Domingo, 19 de marzo de 2023
Óscar Martínez

Las chatarreras de la avenida Independencia están a tope. Es la mañana del viernes 17 de marzo y el estruendo es imparable. Mujeres y hombres macilentos se afanan descargando camiones con fierro viejo. “¡Cinco de hierro! ¡Nueve de negro!”, gritan quienes pesan los desperdicios en básculas retorcidas que parecen sacadas de uno de esos camiones. Los compradores pagan dentro de las megachampas donde acumulan los metales: siete dólares se lleva el viejo sudoroso; 45 centavos se lleva el decepcionado hombre que quiso vender un saco de bisagras chuecas. Muchos de quienes descargan aquellos despojos son empleados municipales de recolección de basura que, para sumar unos dólares a su salario mínimo, seleccionan, resguardan y luego cargan lo que puede valer “un poquito de dinero”, como dice uno de ellos. Hay mucho fierro hoy, porque la semana pasada fueron desalojados los vendedores de la zona de la iglesia El Calvario, allá arriba en el Centro, y aquellas champas en las que se ganaban la vida son hoy metales que se venden aquí en la Avenida, el área de chatarra y prostitución por excelencia. Una mujer de unos 30 años llega en una carreta hechiza, como las que se venden en las ferreterías, solo que gris y fea. Sudando por cada poro del cuerpo, hace cola para pesar. Le toca.
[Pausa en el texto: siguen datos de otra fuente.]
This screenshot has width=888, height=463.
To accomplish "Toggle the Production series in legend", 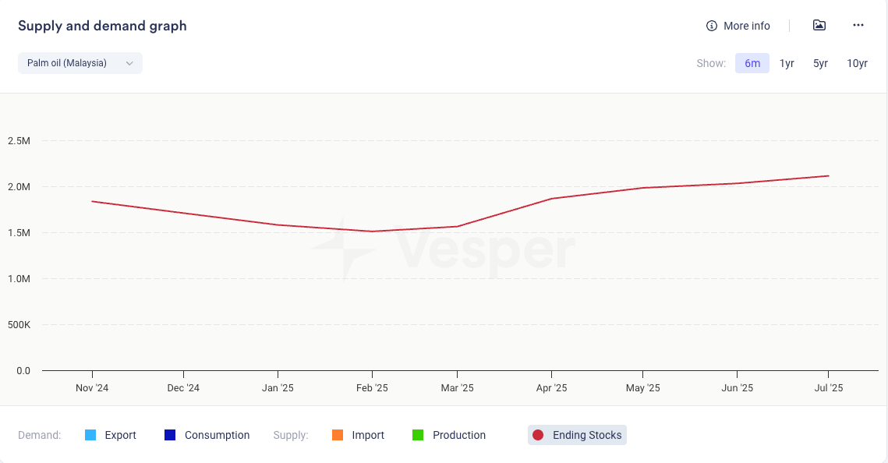I will [x=458, y=435].
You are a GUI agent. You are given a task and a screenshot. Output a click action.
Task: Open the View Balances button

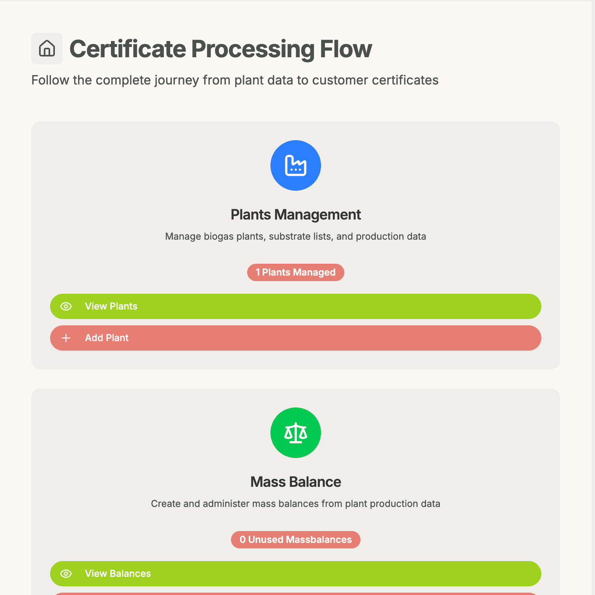click(x=295, y=574)
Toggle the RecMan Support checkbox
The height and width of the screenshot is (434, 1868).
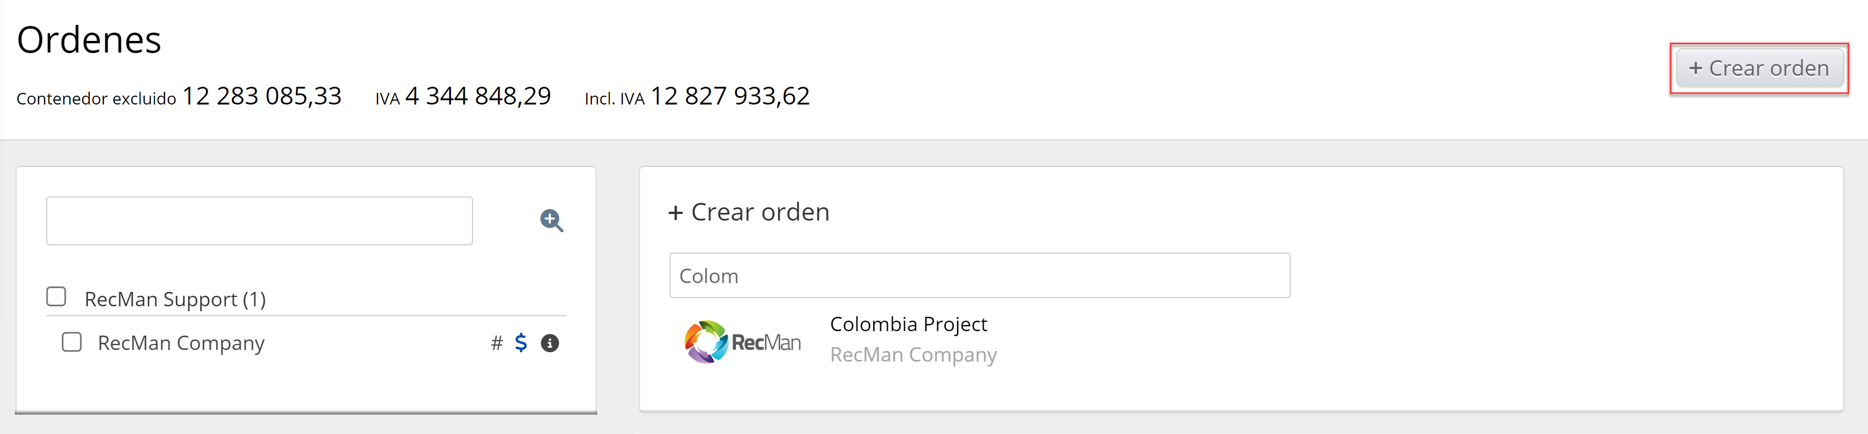click(57, 297)
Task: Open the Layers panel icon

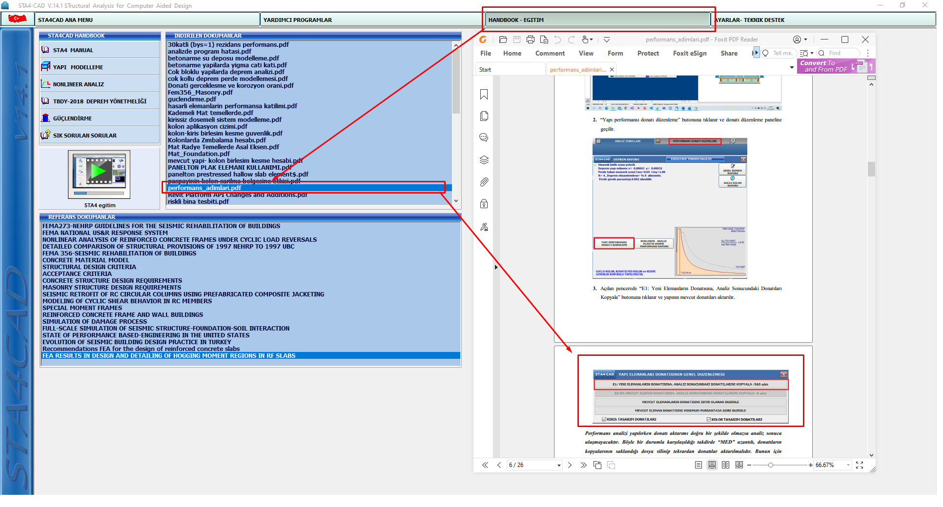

Descarga. “¡Nueve de lámina!”, gritan al pagador. “¿De dónde sacó el fierro?”, pregunto con una sonrisa. “Era mi puesto”, responde sin ganas de hablar. “¿Y ahora qué va a hacer?”, intento ampliar la conversación. “Ver qué putas hago”, responde dándola por cerrada.

Durante el Régimen de Excepción del actual Gobierno, que se ufana de haber capturado a más de 65,000 “terroristas” en un año, miles de ventas informales han sido desalojadas de las calles del Centro Histórico de la capital. Dos vendedores y un exlíder de una de las gremiales de vendedores me contaron que el régimen ha sido la espada que los agentes del Cuerpo Metropolitano, acuerpados por policías, blandieron para ordenar el desalojo “voluntario”. “Si se oponen, nos los llevamos con el régimen”. Parafraseando lo dicho por esas tres personas, algo así sonó la petición de que desarmaran sus champas y desocuparan esas calles. Las tres personas pidieron anonimato. Porque el régimen, dijeron. Régimen, régimen, régimen. Es la palabra salvadoreña de moda.

La vendedora que vendió los fierros bajo los que antes vendía se aleja por la avenida arrastrando la carreta vacía a ver “qué putas” hace. Ella es una de ese, más o menos, 27 % de habitantes de este país que son pobres, según la Comisión Económica para América Latina y el Caribe. 

El plan de desalojo del Centro iniciado por el entonces alcalde Nayib Bukele en su gestión del 2015 al 2018 ha seguido ahora bajo la administración de Mario Durán, un fiel más del presidente Bukele. El Centro, otrora una zona impensable para quien buscaba un café de barista o una terraza donde tomar vino sin prestar atención a la música lounge, ahora es área turística y tiene esa oferta. Maticemos: allá, unas diez cuadras arriba, es zona turística, alrededor de Catedral, de la plaza Barrios. Aquí, donde los fierros chocan, es la parte baja, la que, por decirlo así, siempre fue el fondo de esas 250 cuadras a las que llamamos Centro y donde casi 1.2 millones de salvadoreños transitan a diario y otros 40,000 vendían. Ahora, quién sabe cuántos venden. La Alcaldía ha dicho que ha desalojado a más de 2,000 vendedores desde abril, y que invertirá 20 millones en embellecer las calles antes tan temidas por la concentración de cinco clicas de la Mara Salvatrucha-13 y una cancha del Barrio 18 Revolucionarios, sin olvidar el influjo del extrarradio de otra cancha del Barrio 18 Sureños.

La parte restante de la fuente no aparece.